• [RECORD LIST]
####

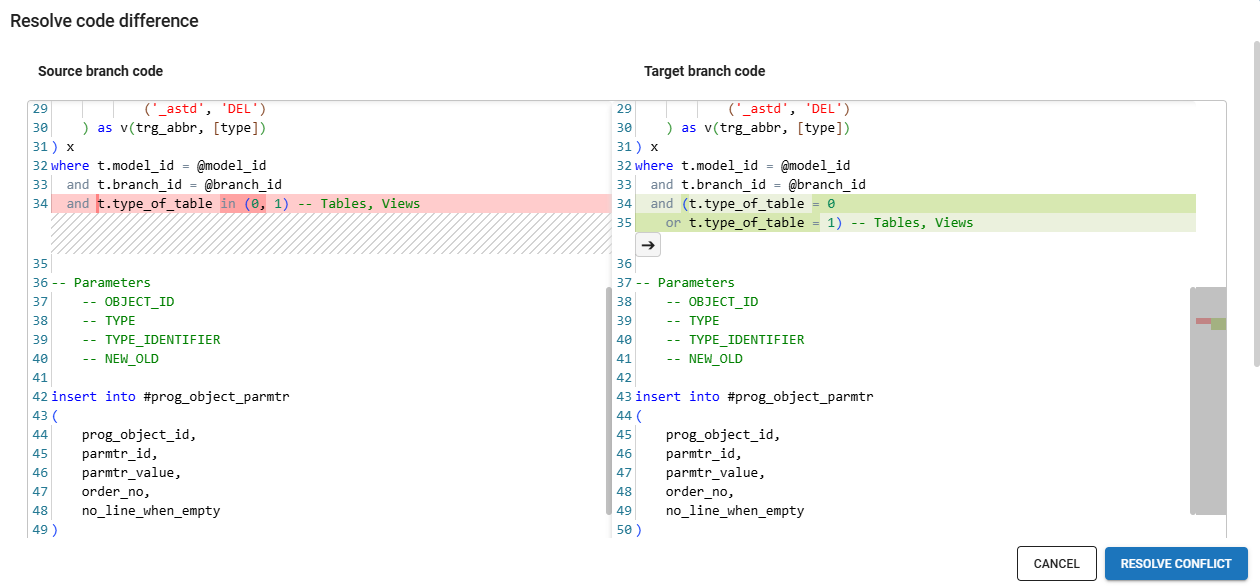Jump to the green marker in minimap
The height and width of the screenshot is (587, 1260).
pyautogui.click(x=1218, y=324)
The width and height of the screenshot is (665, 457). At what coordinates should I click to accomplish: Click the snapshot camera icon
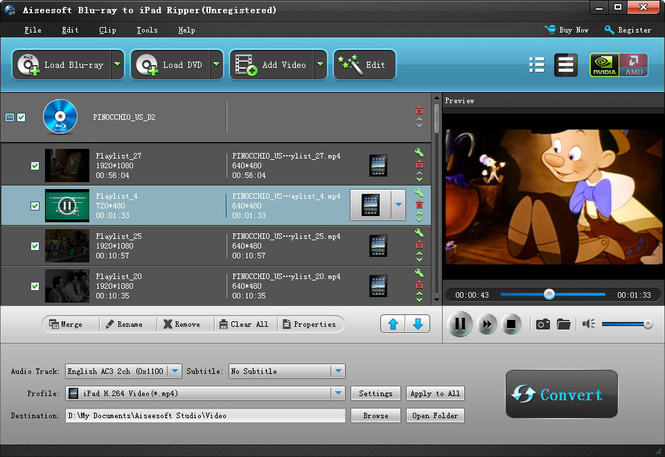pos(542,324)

####

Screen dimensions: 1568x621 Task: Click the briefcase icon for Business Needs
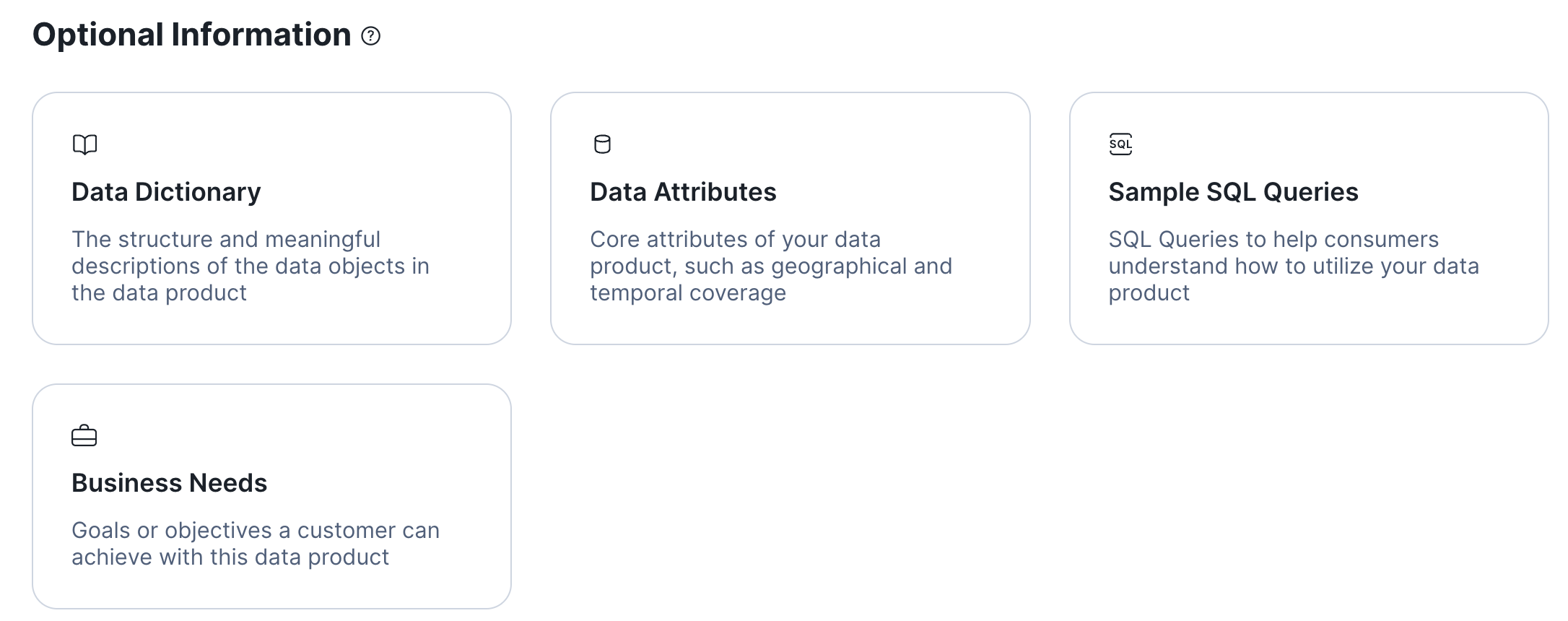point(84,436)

####

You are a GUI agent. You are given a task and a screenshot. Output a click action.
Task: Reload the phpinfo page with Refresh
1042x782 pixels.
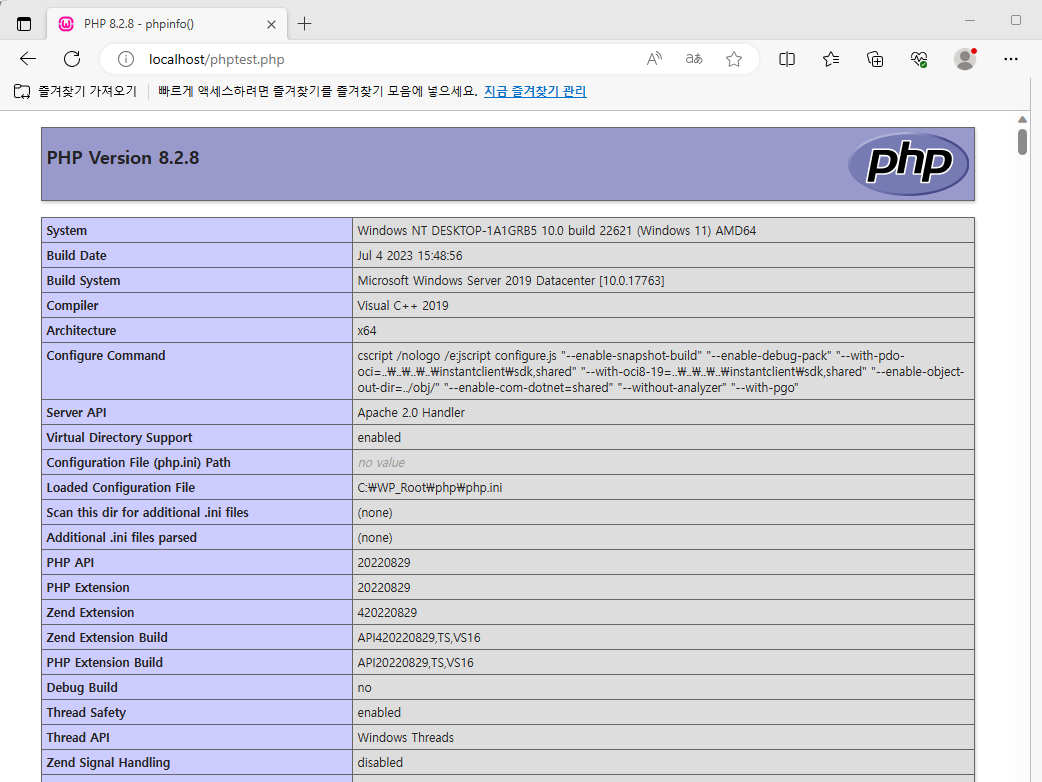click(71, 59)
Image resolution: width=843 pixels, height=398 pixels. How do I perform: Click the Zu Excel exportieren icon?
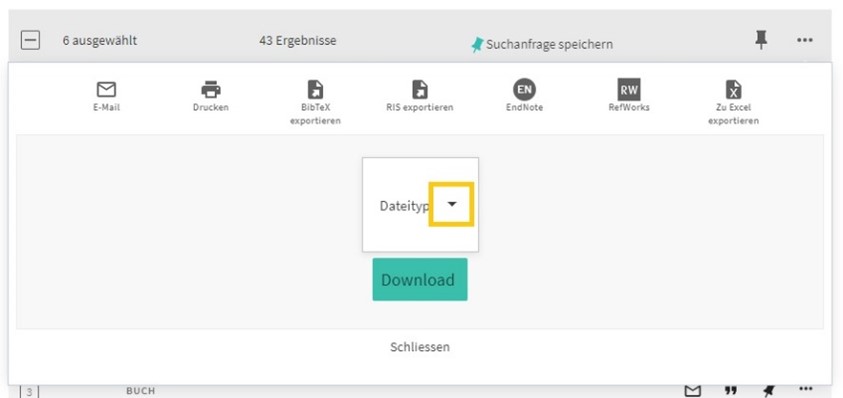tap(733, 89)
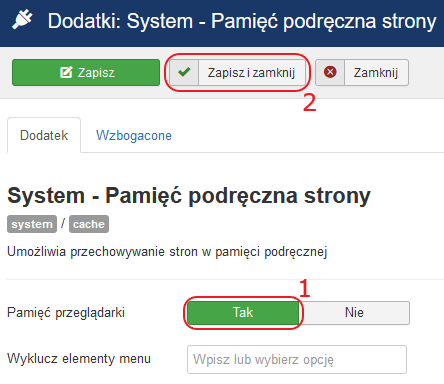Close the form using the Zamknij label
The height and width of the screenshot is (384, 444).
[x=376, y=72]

####

• [REQUEST] Output the lines of the records starting at the line that contains "Image resolution: width=843" and ending at the line that contains "[x=376, y=72]", reproduced verbatim. Leave the pictures out.

• [OUTPUT OF THE TASK]
Image resolution: width=843 pixels, height=398 pixels. How do I perform: Click the Zu Excel exportieren icon?
tap(733, 89)
Close the form using the Zamknij label
The height and width of the screenshot is (384, 444).
[x=376, y=72]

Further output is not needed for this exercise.